The mid-March hack that affected RSA was made possible by an Adobe Flash vulnerability, the computer security company has disclosed.
On Friday, Uri Rivner, RSA's head of new technologies for consumer identity protection, detailed the methods used to penetrate RSA. The attack, which RSA disclosed on March, saw hackers steal information about RSA's SecureID authentication tokens, which are used to perform two-factor authentication for users of various networks.
Initially, the attackers targeted two separate groups of employees within RSA with two emails. Rivner noted neither of these two groups were "particularly high profile or high value targets." Each of the emails contained an attached Excel file named "2011 Recruitment Plan" which contained a zero-day exploit that installed a backdoor into the affected systems via an Adobe Flash vulnerability.

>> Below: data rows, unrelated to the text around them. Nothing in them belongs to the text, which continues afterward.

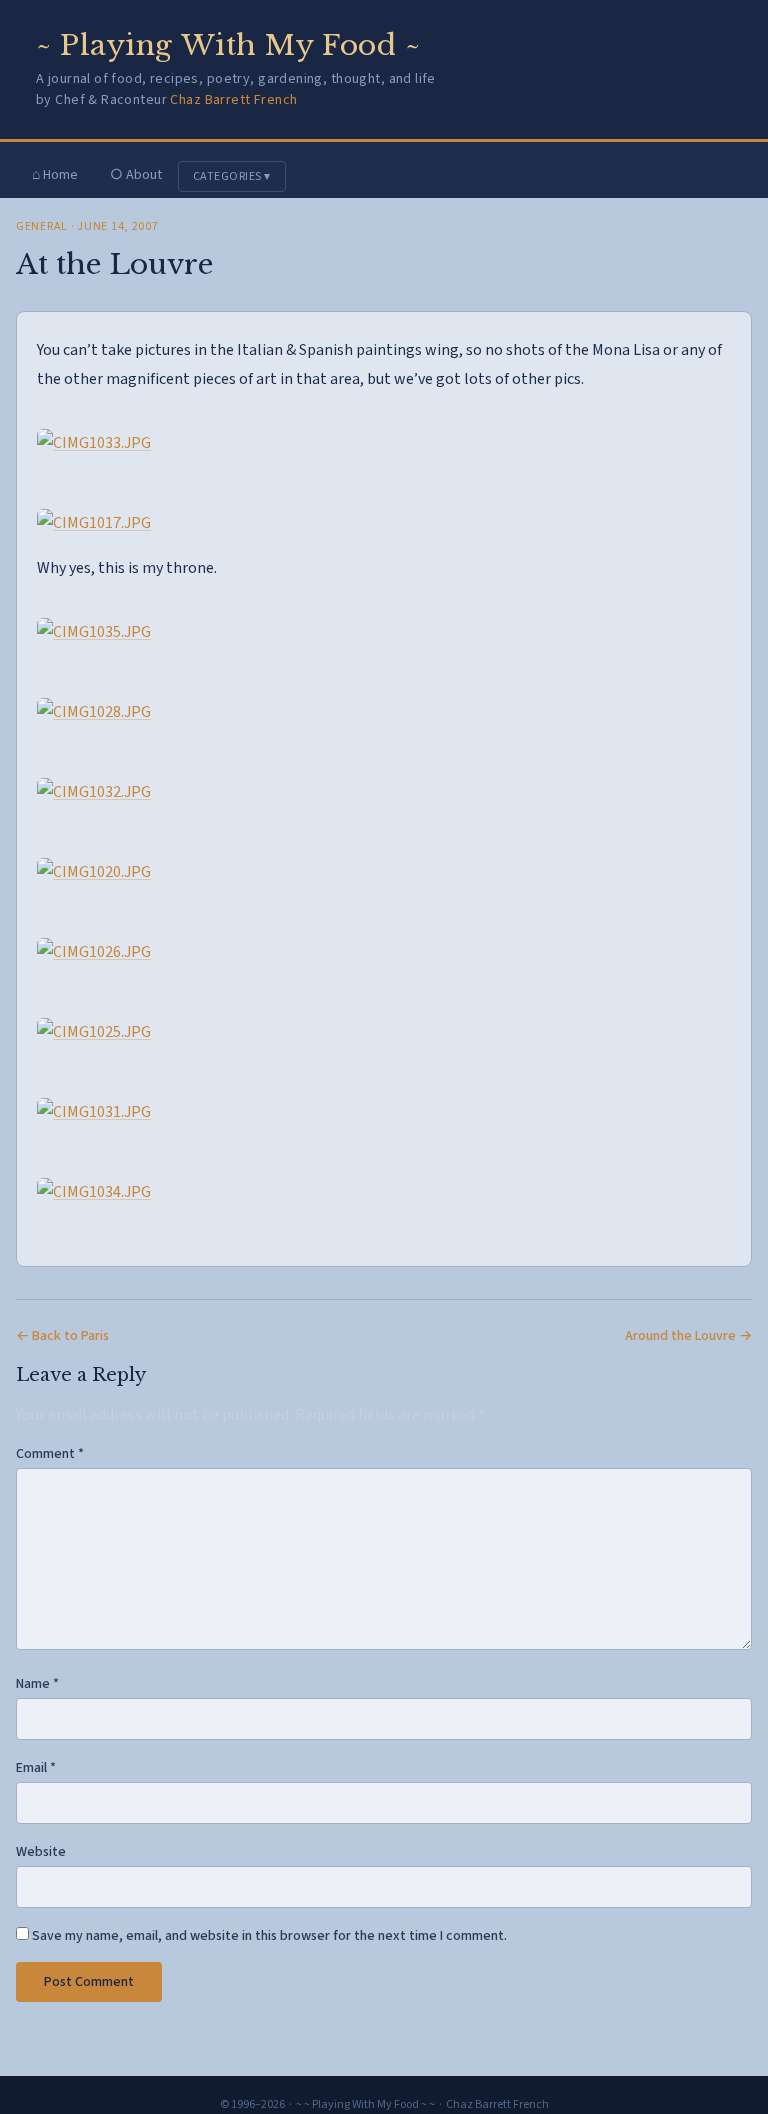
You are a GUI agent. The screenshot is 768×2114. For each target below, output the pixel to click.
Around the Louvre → (688, 1336)
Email (36, 1768)
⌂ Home (55, 175)
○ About (136, 175)
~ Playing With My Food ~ (228, 45)
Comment (50, 1454)
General (42, 226)
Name (37, 1684)
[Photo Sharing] (94, 443)
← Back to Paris (62, 1336)
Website (41, 1852)
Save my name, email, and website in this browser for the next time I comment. (269, 1936)
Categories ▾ (232, 176)
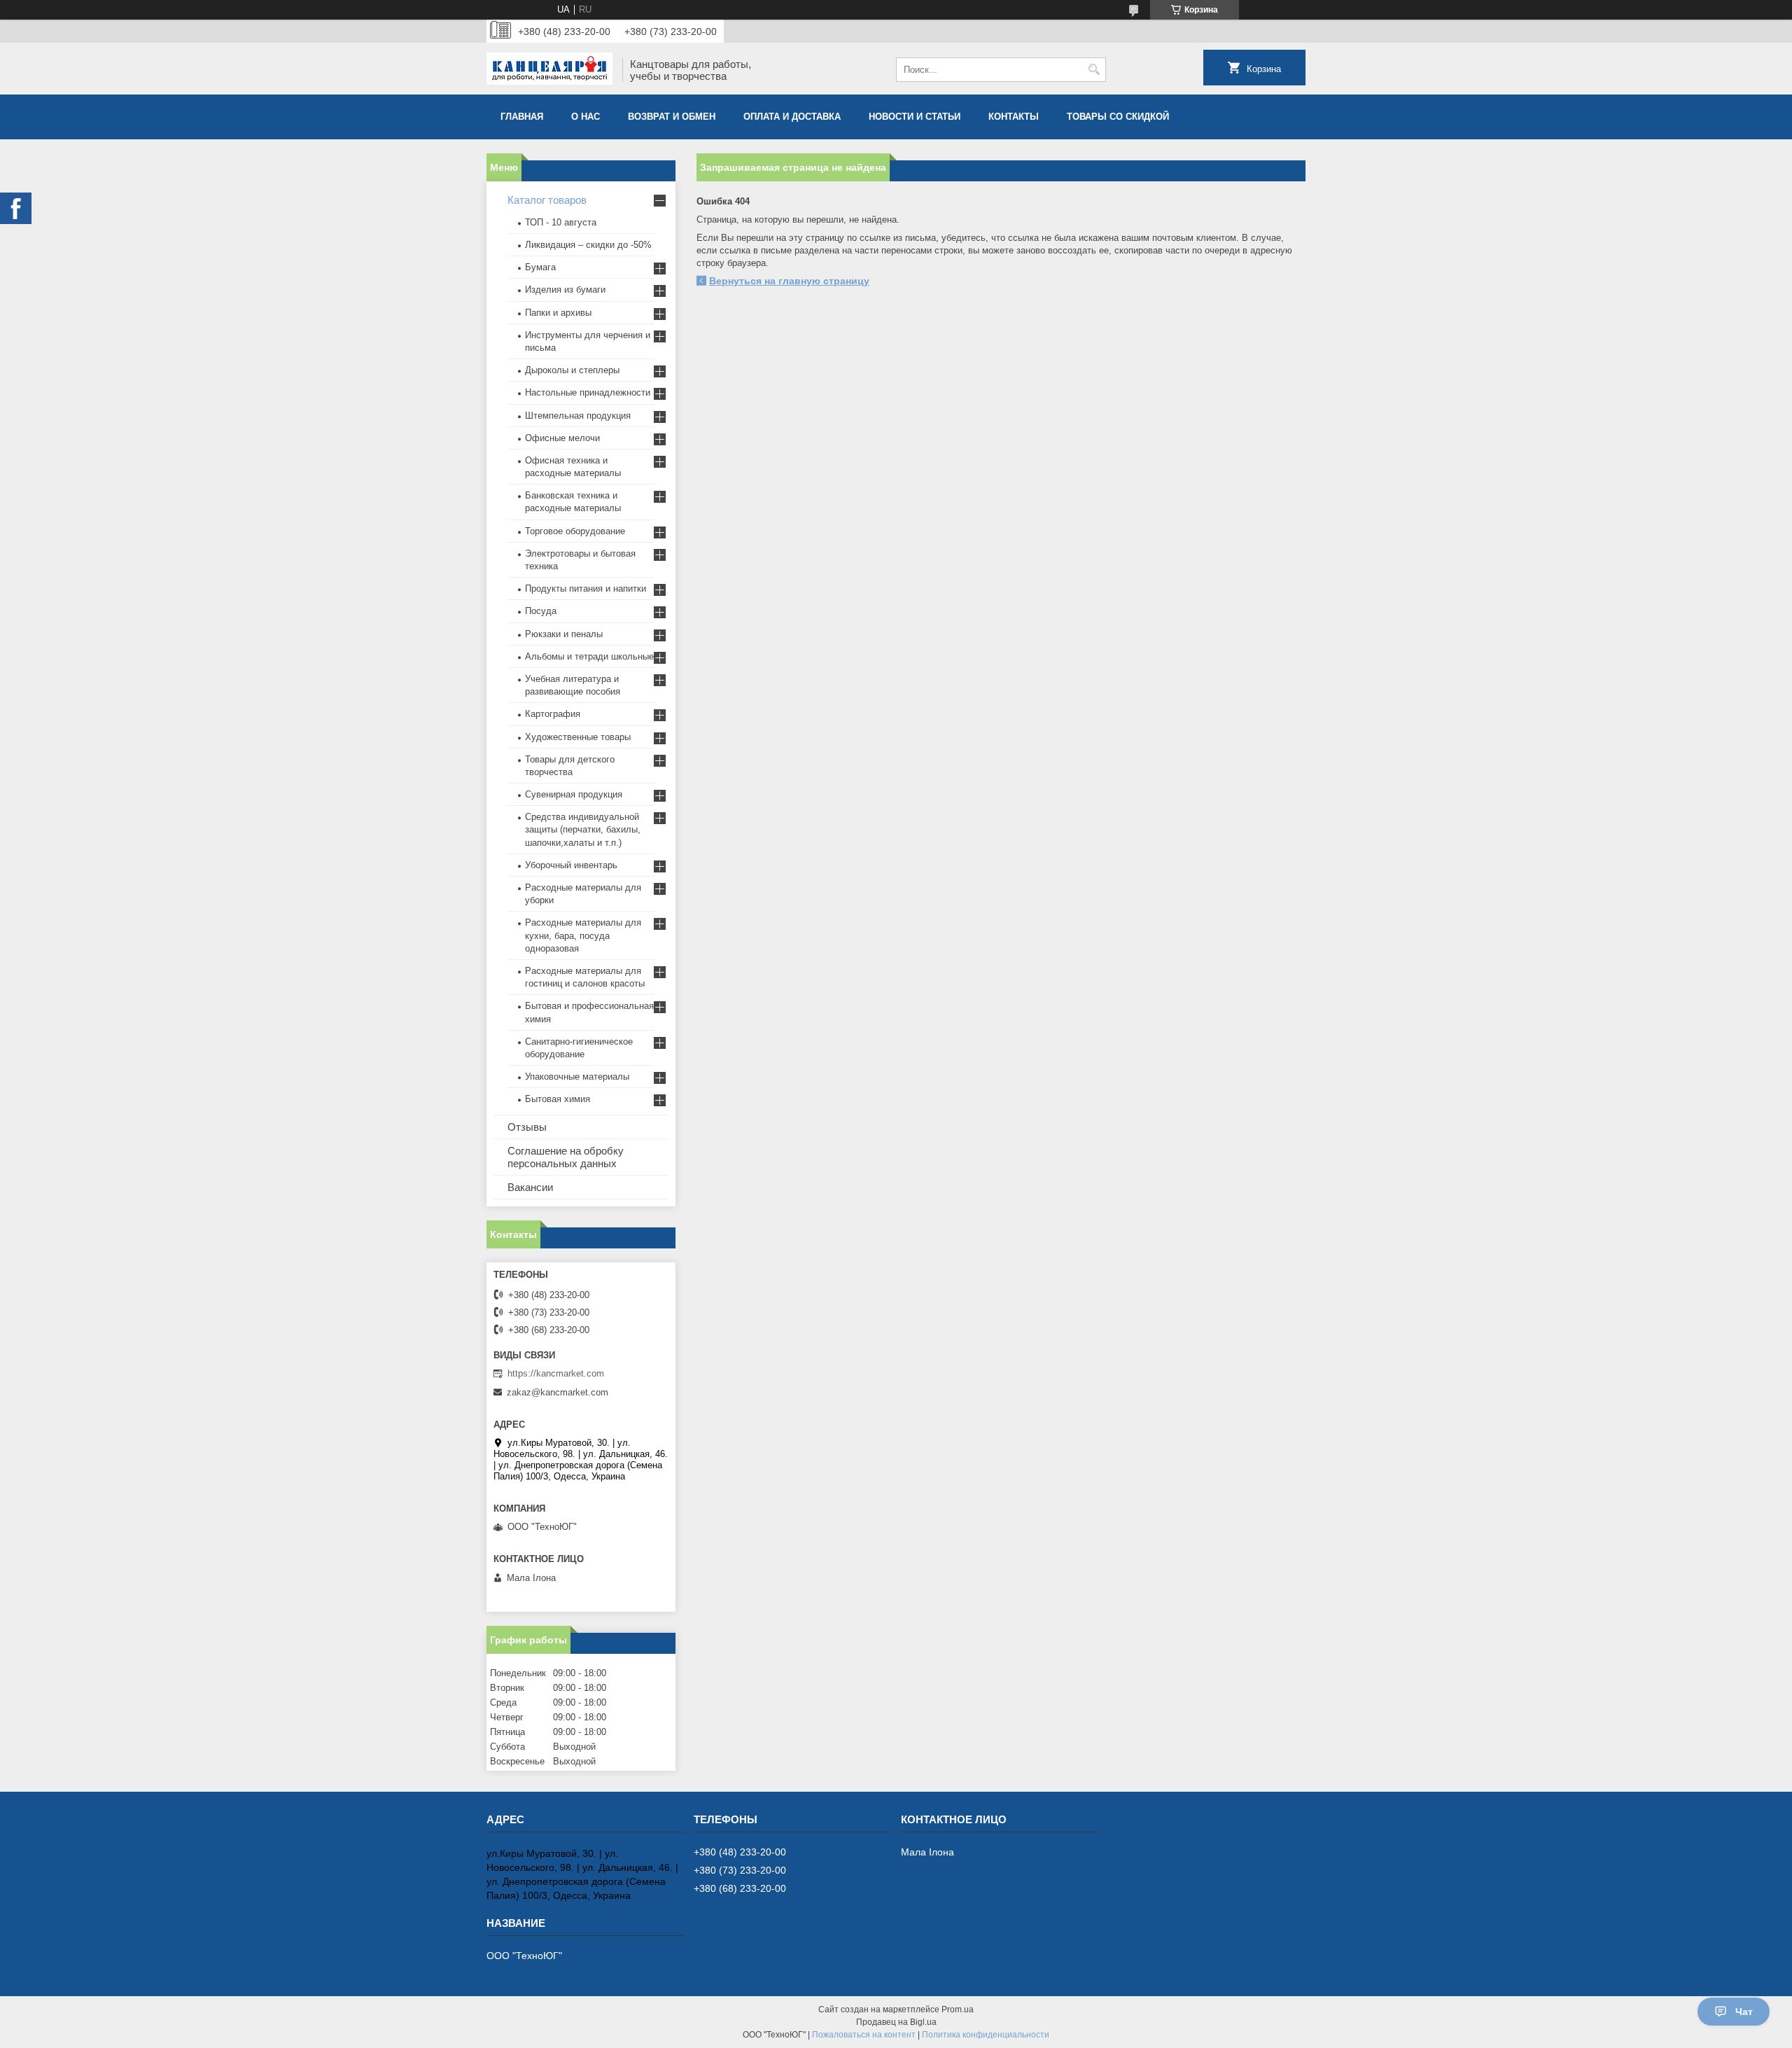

Once inside the system, a hard-to-detect remote administration tool named Poison Ivy was installed into at least one machine. From there, the hackers harvested access credentials and performed privilige escalation to ultimately gain access to high value targets, which Rivner said were "process experts and IT and non-IT specific server administrators."
At this point, the attackers gained access to RSA staging servers at crucial network aggregation points. They then moved through the network taking data and transferring it to the internal staging servers for aggregation, compression and encryption.
FTP was subsequently used to transfer password protected RAR files from the RSA file server to an external staging server at a compromised machine within a hosting provider. The files were then pulled from this server by the attacker and the compromised machine was cleaned to remove any traces of the attack.
Three URLS were associated with the attack. These were Good.mincesur.com, up82673.hopto.org and www.cz88.net.
Adobe released a patch for the Flash vulnerability — CVE-2011-0609 — on 14 March.
UK resellers of RSA two-factor authentication products expressed dissatisfaction with RSA's communication policies in the weeks following the attack.